= Prompt A =
In the article below on University Financial Services workers, translate this sentence into Spanish: "The pressure to work ever faster without mistakes has negatively impacted employees' health."
= Prompt B =
Use the article below on University Financial Services workers to answer these questions:
(i) On what date did Casavant and Nicole Breen announce the plan to lay off three UFS workers?
(ii) How many years of service did the employee who resumed high blood pressure medication have?
(iii) In which library does Geoff Carens work as a Library Assistant?

= Text under study =
╔══
Despite their insistence on flawless performance, managers ignored repeated requests for relevant training. Instead, workers say they were sent to classes that “had nothing to do with our jobs.” For instance, an African-American employee, whose first language is English, was told to take a pronunciation class meant for workers who grew up speaking another language, and who lack fluency in English. Incredulous but not wanting to give management any excuse to terminate her, she signed up. Her teacher wrote, “When I assessed you there was very little evidence of any problems with your speech…the fact that you spoke so clearly when we met indicates that you have all the skills you need…I don’t think it makes sense for you to attend the Pronunciation class.” Despite these comments, in a meeting on September 17, various managers claimed they had trouble understanding the employee, who told me that she understandably feels “insulted.”
The pressure to work ever faster without mistakes has negatively impacted employees’ health. One worker had a panic attack at work and left in an ambulance. Another had to take a stress-related disability leave. A third employee, skilled and dependable with 24 years of service, attributes her need to resume taking high blood pressure medication to unending exhortations to speed up at work. The medication compelled her to use the restroom more than other workers; fearful that she would be perceived as lagging, she asked to document the reason for her restroom breaks, but was not allowed to do so. Now she too has taken has taken disability leave.
In a meeting that I attended as a union rep on September 24, Casavant and HR Rep Nicole Breen announced their plan to lay off three of the workers in UFS. All three are over 40 and people of color, and two are African-American women. Breen admitted that there was no reason to terminate anyone due to lack of work in the department, acknowledging “a unique situation [in] that you eliminate jobs without the work going away.” On September 25, Casavant emailed staff in the unit to announce that three temporary workers – not entitled to union wages, benefits, or protections – would be starting the next day, replacing the workers who were no longer in the office. Reportedly these temporary employees have already called in sick several times in their first weeks on the job, and staff who remain are overloaded with work without their experienced colleagues to assist them.
All the pressure, threats of layoff, health consequences for the workers, and now job losses appear to have been completely unnecessary. The UFS work group historically met or beat every deadline, and employees in UFS were routinely pulled off their regular jobs to assist other departments. As Massachusetts’ fifth-largest employer and Cambridge’s largest, Harvard helps set regional employment standards. Concerned community members, pro-labor students, and activists in my union are determined to push for justice for those who face the loss of their jobs. We know their treatment threatens a destructive ripple effect far beyond the walls of University Financial Services.
Geoff Carens is a Union Representative in the Harvard Union of Clerical and Technical Workers and a member of the Industrial Workers of the World. A Library Assistant in Lamont Library, he attends the Harvard Extension School.
╚══
= Dataset excerpt =
╔══
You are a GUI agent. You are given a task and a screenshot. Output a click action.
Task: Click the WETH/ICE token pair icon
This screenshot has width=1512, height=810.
╚══
= Output A =
La presión para trabajar cada vez más rápido sin cometer errores ha afectado negativamente la salud de los empleados.

= Output B =
(i) September 24
(ii) 24 years
(iii) Lamont Library